The SLFP rebellion is noteworthy not only because of quantitative factors, but qualitative ones. As Dayasiri Jayasekara pointed out on Derana 360, of the 16 rebels, 14 have university degrees, eight are lawyers and one is a specialist doctor.  

The Sri Lankan political scenario registered yet another change at the Sugathadasa Stadium, with Sajith Premadasa receiving sustained applause; far more so than any other personality. His speech which was punctuated by lusty cheers, was a full-on attack on the neoliberal economic orthodoxy that has brought the UNP’s base vote from 40%-45% down to 32%. He didn’t stop at that but went on to invoke his father’s memory – President Ranasinghe Premadasa was a local equivalent of a Juan Peron or Salvador Allende—and unfurl what sounded suspiciously like an election manifesto.  
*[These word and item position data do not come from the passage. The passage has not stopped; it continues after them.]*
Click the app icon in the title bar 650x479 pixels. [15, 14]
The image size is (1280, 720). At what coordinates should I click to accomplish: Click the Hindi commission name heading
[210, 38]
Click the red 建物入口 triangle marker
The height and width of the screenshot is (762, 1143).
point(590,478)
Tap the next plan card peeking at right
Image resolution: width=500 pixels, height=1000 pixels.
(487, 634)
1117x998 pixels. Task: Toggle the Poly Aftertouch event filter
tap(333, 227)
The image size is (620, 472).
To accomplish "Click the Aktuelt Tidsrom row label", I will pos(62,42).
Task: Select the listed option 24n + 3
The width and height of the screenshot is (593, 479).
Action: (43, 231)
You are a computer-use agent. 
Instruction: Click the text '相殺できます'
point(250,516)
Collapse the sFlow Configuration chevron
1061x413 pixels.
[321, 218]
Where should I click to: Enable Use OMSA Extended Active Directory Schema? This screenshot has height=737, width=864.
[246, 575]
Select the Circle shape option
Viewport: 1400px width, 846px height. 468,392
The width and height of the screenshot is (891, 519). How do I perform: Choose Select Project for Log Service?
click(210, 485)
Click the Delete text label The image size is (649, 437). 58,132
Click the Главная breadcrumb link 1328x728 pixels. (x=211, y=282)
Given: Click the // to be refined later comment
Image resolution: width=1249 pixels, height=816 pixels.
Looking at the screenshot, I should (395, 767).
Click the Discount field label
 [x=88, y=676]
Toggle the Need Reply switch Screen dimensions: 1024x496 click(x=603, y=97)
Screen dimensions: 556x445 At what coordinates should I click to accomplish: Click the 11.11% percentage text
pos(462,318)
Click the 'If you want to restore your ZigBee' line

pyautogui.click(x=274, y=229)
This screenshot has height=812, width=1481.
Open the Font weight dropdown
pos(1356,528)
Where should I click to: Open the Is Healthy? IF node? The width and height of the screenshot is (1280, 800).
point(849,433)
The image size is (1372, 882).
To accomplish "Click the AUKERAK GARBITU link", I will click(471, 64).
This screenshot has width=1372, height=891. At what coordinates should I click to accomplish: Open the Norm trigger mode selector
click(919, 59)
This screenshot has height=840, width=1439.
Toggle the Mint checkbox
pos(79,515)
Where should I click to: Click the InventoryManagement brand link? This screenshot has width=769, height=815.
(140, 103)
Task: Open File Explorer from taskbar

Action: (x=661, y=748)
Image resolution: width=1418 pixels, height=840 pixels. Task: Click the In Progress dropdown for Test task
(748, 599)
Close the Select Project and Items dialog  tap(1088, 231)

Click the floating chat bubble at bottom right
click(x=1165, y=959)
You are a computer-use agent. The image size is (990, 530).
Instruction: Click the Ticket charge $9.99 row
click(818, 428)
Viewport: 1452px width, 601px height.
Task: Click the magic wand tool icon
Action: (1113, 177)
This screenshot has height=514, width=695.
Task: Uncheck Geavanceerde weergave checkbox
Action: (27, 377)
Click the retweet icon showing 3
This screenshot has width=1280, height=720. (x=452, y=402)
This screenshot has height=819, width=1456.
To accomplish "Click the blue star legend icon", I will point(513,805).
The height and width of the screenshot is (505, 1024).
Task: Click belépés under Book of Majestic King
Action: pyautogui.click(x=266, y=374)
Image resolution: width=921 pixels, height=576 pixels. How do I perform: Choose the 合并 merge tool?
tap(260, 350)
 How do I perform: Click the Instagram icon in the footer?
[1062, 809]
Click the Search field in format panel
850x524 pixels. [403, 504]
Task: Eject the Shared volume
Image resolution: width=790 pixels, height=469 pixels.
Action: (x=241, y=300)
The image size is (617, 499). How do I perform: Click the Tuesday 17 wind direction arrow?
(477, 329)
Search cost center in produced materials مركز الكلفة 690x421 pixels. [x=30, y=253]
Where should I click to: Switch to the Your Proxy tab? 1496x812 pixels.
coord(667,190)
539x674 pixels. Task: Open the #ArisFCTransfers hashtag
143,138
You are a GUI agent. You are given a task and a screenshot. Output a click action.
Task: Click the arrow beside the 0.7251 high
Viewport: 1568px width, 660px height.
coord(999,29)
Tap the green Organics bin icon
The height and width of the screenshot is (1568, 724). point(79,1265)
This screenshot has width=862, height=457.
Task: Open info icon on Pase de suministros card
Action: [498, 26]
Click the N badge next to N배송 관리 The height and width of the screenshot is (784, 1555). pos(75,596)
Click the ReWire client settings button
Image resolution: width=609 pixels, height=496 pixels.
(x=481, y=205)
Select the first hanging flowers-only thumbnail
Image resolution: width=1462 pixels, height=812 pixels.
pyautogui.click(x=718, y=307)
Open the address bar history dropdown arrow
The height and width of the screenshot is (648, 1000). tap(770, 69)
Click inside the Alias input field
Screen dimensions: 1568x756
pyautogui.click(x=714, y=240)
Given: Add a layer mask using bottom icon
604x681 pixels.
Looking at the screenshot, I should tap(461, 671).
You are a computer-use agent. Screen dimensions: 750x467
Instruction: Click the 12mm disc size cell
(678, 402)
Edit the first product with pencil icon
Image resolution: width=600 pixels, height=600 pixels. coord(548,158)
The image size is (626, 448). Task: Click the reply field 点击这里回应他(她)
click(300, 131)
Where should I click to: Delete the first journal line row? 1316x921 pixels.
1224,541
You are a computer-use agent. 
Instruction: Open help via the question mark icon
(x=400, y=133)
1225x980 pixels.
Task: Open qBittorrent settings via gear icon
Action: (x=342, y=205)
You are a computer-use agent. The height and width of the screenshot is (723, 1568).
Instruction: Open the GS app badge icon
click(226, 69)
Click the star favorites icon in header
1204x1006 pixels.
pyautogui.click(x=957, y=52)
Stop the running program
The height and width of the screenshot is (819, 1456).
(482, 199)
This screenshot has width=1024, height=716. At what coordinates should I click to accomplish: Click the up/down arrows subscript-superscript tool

With the UNP’s crisis having triggered boycotts from within the parliamentary group, ghettoised its May Day in the Sugathadasa Indoor Stadium, and manifested disaffection from supporters outside the stadium, Sajith Premadasa emerged clearly as the most popular personality in the UNP and the only hope – and outside chance at best—of avoiding a catastrophe at the Presidential election next year. 

Already the UNP’s rightwing elite has begun to counterattack in the mainstream and social media, arguing that the UNP does not need a “duplicate Mahinda Rajapaksa”. In the first place that’s overly flattering – and today’s UNP would be lucky to produce anyone who could be credibly compared with the country’s most loved personality who will doubtless become a folk deity when he is no more. 

In the second place, these rightwing propagandists have dismally failed to understand the lessons of the miraculous 1988 turnaround, where the UNP snatched victory from the jaws of defeat. It was precisely by fielding a candidate who was even more patriotic and populist than Mrs. Bandaranaike. As UNP Gen Sec Ranjan Wijeratne’s survey had clearly indicated, the mood in the country was such that Premadasa was the only acceptable option; the only one with even half a chance. Had Gamini Dissanaike been the candidate in 1988 instead of Premadasa, not only would the UNP have lost; it would have been overrun and massacred by the violent xenophobes—so hated was the governing party, for its perceived treachery and manifest insensitivity to the poor. Ranasinghe Premadasa was the only exception.  

If the UNP does not repeat the move of the maestro, President Jayawardene, in 1988 when the party and government’s back was to the wall, and play the Premadasa card, then, as Sajith said, to the assembled party loyalists in his Sugathadasa stadium May 7th speech (referring to the need for total change and radical democratisation of the party and its policies): “May God help us!”

Meanwhile the SLPP-JO was the sole formation among the serious national contenders for state power next year, to have a May Day procession and rally, signalling that it is still the largest political formation in the island. The number of references to Basil Rajapaksa made it clear that the race for the Presidential candidacy is underway. 

There are SLPP voices supporting Basil but the SLPP is not the JO and not even the whole of the SLFP group with Mahinda. The JO parliamentarians as a bloc are loyal to Mahinda and no one else. Any aspiring candidate will not only have to secure MR’s fullest support but also earn the trust of the JO parliamentarians. Among the broader public; i.e. in society at large, the groundswell is for Gotabaya. Inexorably, the choice before Mahinda Rajapaksa is becoming Gotabaya (or Chamal).     

Unless Mahinda Rajapaksa can become Prime Minister and revise the 19th Amendment before late 2019—which is the best possible outcome for the country—then the choices have to be made as to the candidates of the respective sides. The increasingly restless and rebellious social mood will impact the final choices.